*Exercise instructions:* Repeat exactly the lines below, from the line containing "Toggle 清理缓存时使用回收站 checkbox" through the last line, both included. Leave out any pictures.

(Stored data entries)
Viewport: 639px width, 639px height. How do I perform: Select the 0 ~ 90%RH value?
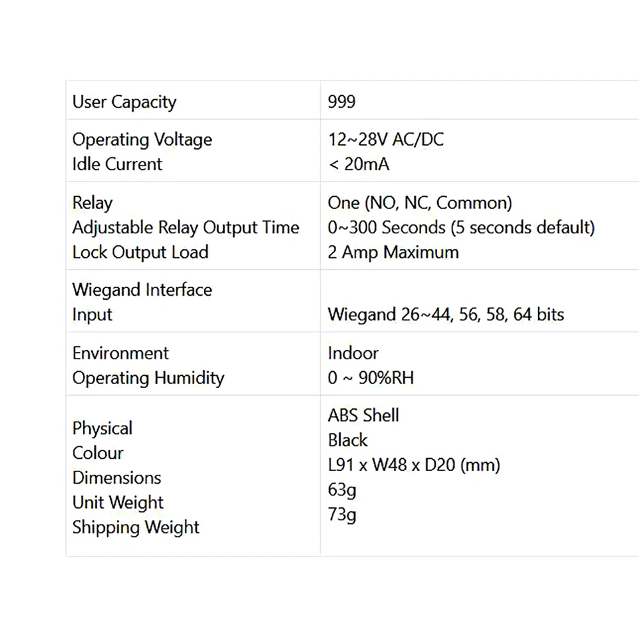tap(371, 378)
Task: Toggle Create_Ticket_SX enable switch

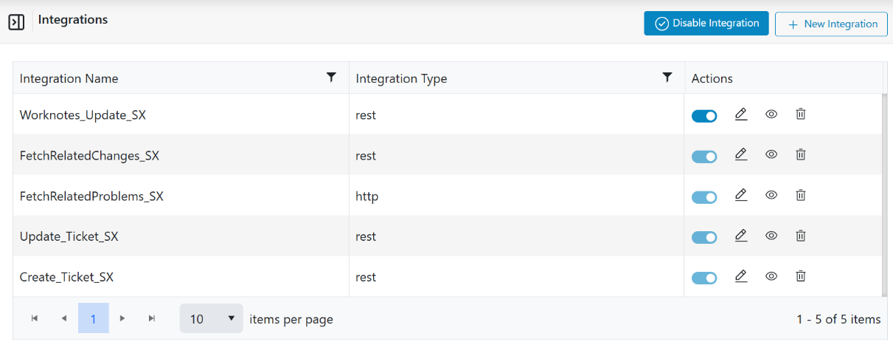Action: 704,278
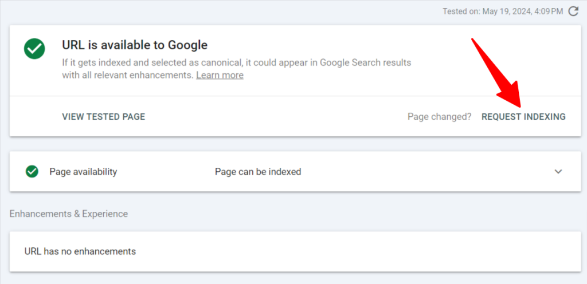The width and height of the screenshot is (587, 284).
Task: Open the Learn more link
Action: [220, 75]
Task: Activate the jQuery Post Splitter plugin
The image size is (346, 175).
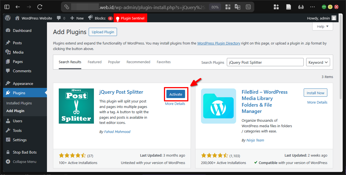Action: pos(176,94)
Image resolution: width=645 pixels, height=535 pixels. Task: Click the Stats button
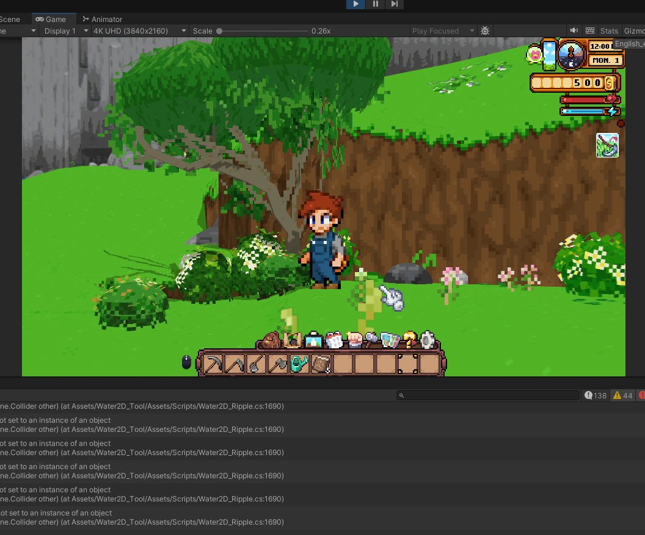(609, 31)
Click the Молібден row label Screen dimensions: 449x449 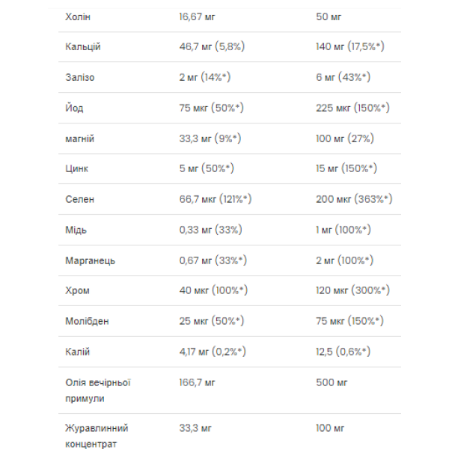pos(88,321)
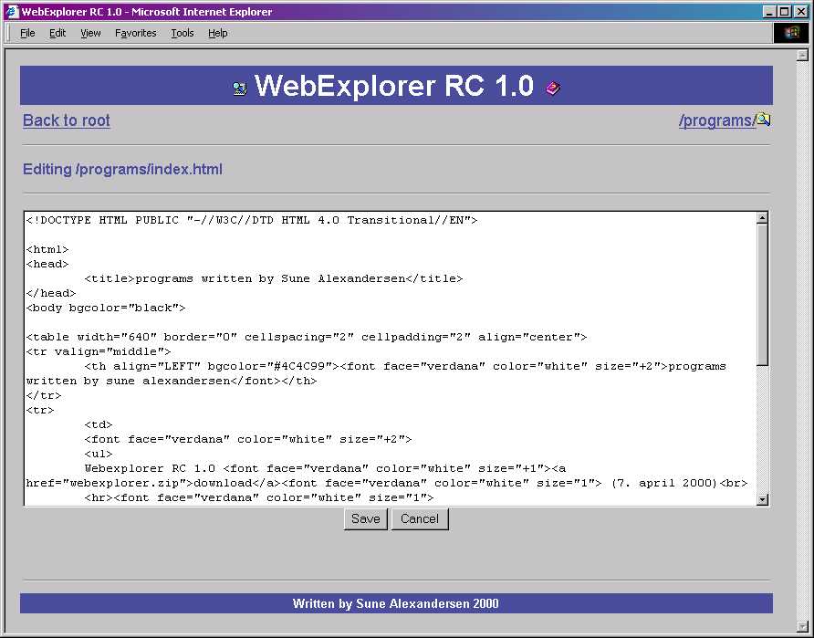This screenshot has width=814, height=638.
Task: Open the Help menu
Action: (217, 33)
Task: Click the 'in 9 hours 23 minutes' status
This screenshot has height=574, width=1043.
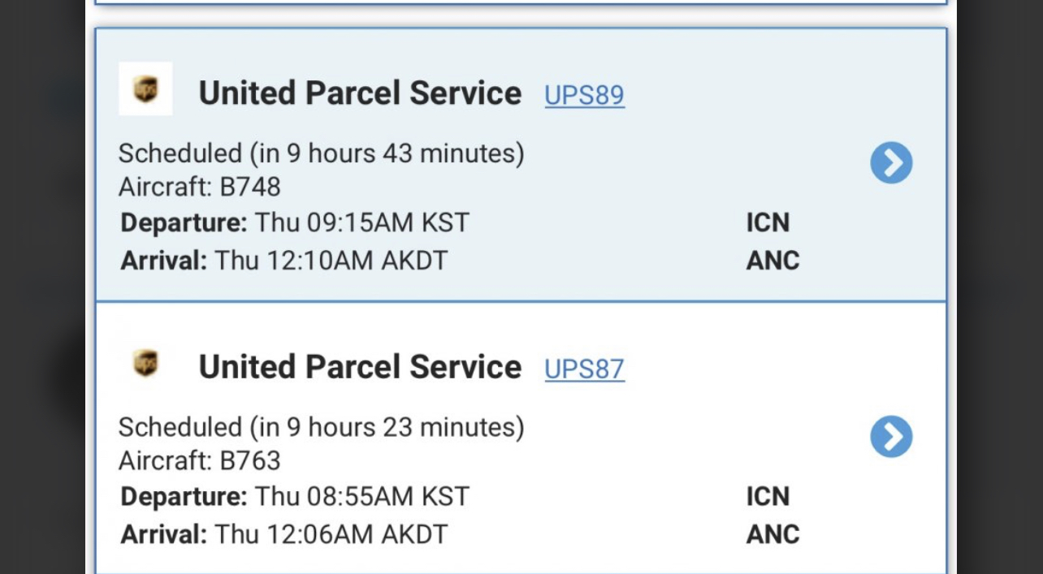Action: pyautogui.click(x=386, y=427)
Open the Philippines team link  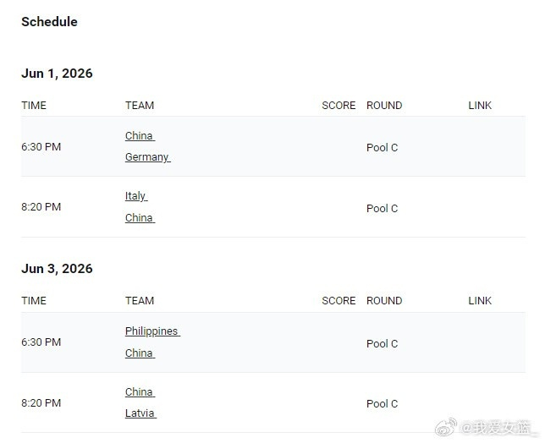coord(152,331)
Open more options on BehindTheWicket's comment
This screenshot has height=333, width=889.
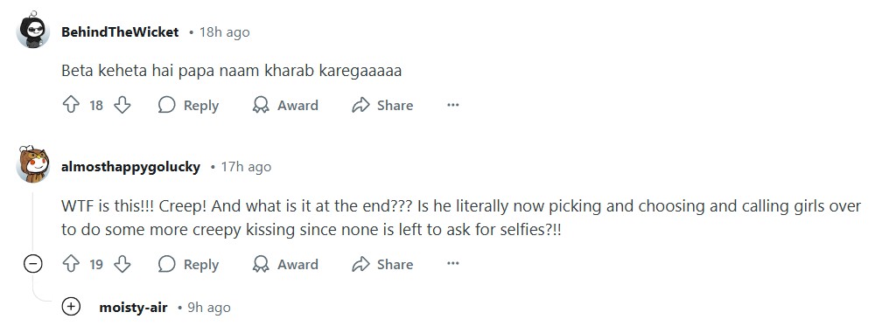click(x=452, y=106)

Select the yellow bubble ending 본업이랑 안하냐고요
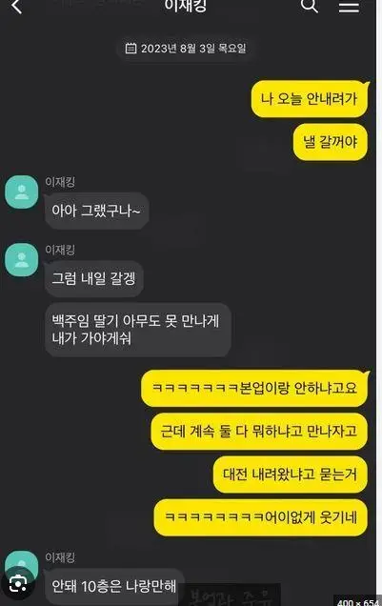pyautogui.click(x=254, y=388)
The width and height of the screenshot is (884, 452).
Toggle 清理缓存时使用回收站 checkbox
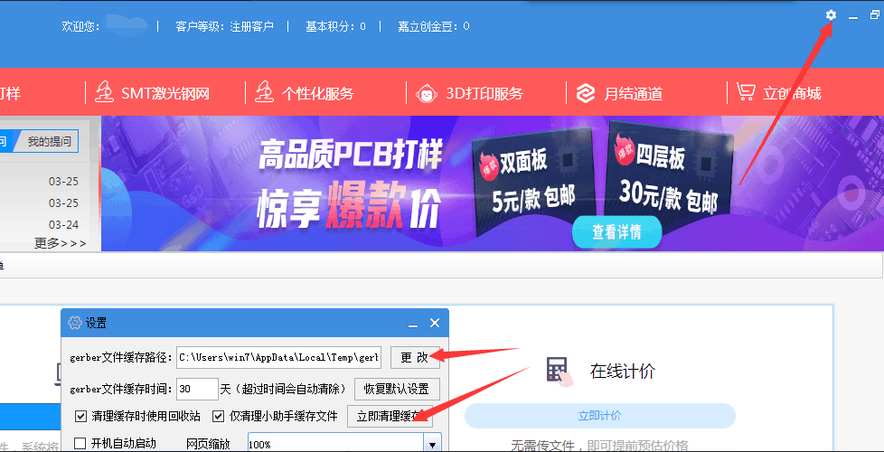click(81, 417)
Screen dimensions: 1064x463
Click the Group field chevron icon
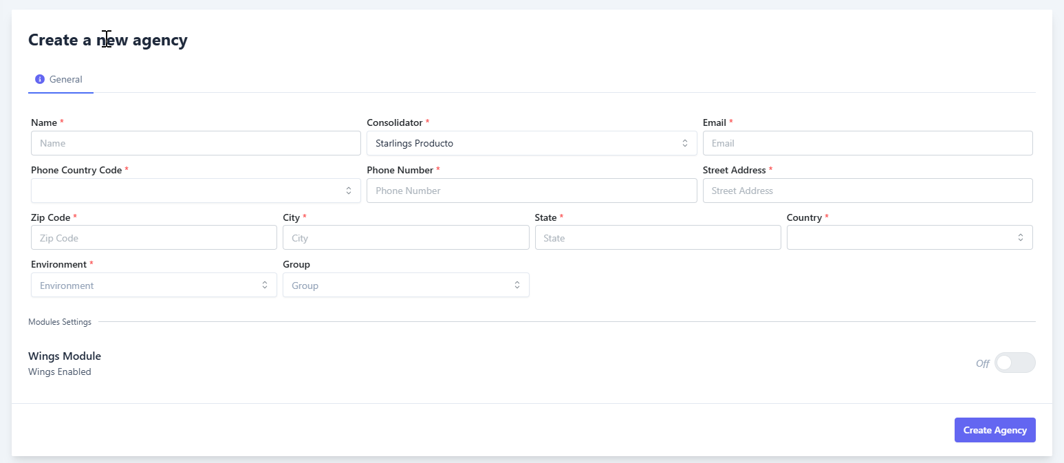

*Answer box:*
Toggle 清理缓存时使用回收站 checkbox
click(81, 417)
Screen dimensions: 1064x463
Click the Group field chevron icon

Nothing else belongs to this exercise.